━━ Text provided ━━

“Left, right, wrong” (Brain hemisphere dominance)

One of the enduring ideas about the human brain is that its hemispheres determine someone’s personality and cognitive skills. Those who are organized and good at math are considered left-brained, while those who are intuitive and artistic are labeled right-brained. Not sure where that leaves me, given my less than stellar grades in both algebra and drawing classes.

As it turns out, however, the idea of persons being either left-brained or right-brained dominant lacks a scientific grounding.

True, the brain is divided into left and right hemispheres, which are responsible for different tasks. But just because there are functions that take place in one hemisphere, that does not mean this drives personalities or cognitive abilities.

For one thing, not all cognitive abilities are specific to either left or right. Short-term memory depends on the frontal lobe, which is housed in both hemispheres. Also, long-term memory (if I’m recalling correctly) is maintained by neural connections that run throughout the brain.

Then there are abilities like vision processing that localize in one hemisphere for the benefit of the other side.

But let’s get back to the abilities that localize in one hemisphere, such as language on the left and music on the right. It is these delineations that likely gave birth to the left-brained, right-brained myth. However, researchers in a 2013 study examined subjects’ MRI scans and deduced there was no scientific basis for the notion of hemisphere-dominant cognitive styles. When performing tasks, the subjects showed activity in either the left or right side, but none of them demonstrated a pattern of being consistently dominant in one hemisphere.

━━━

• _Parts of the exercise_:
a. Rewrite everything in the piece on brain hemisphere dominance from "One of the enduring" down to "and drawing classes.", replacing "algebra" with "geometry".
b. Write the next part of the piece on brain hemisphere dominance, picking up after its final sentence.

━━ Material supplied ━━

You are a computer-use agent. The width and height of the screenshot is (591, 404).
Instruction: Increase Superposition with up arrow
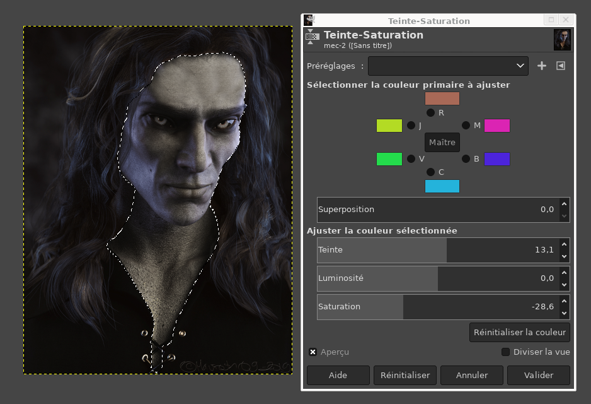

━━━
━━ Material supplied ━━

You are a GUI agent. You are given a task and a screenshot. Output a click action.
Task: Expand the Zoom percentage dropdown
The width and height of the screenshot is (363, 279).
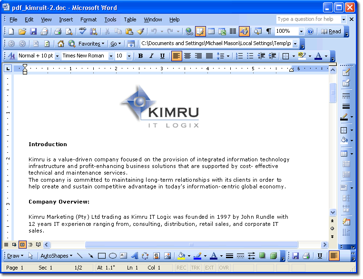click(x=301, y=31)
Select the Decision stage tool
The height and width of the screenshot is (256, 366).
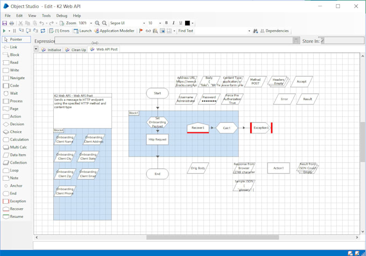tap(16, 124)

━━━

• _Answers by item_:
a.
One of the enduring ideas about the human brain is that its hemispheres determine someone’s personality and cognitive skills. Those who are organized and good at math are considered left-brained, while those who are intuitive and artistic are labeled right-brained. Not sure where that leaves me, given my less than stellar grades in both geometry and drawing classes.

b.
Another reason for this myth is a misunderstanding of the results achieved by neuroscientist Michael Gazzaniga and neurobiologist Roger Sperry when they were doing doctorate research. Sperry discovered that slicing the connective fibers of monkeys’ brains resulted in the right side of the brain seeming not knowing what the left side was doing. This suggested the fibers may serve as communication wires between the two hemispheres.

Gazzaniga found a similar effect in epilepsy patients when these fibers were severed to prevent seizures from spreading through the brain. When one of his patients who had had this surgery was shown a picture that only his left hemisphere could process, the patient was able to identify it. But when trying to process the image with his right hemisphere, the patient could only point at the picture, and was unable to name it.

Gazzaniga theorized that both hemispheres usually process an image, but that only the left can articulate what it is. Even though this research suggests the two hemispheres communicate with each other to help us execute cognitive tasks, popular culture has embraced an opposite idea that the hemispheres are segregated, and that this determines what kind of person we are and what kind of abilities we possess.

As to the difference between a neuroscientist and a neurobiologist, I don’t know. My left hemisphere is misfiring today.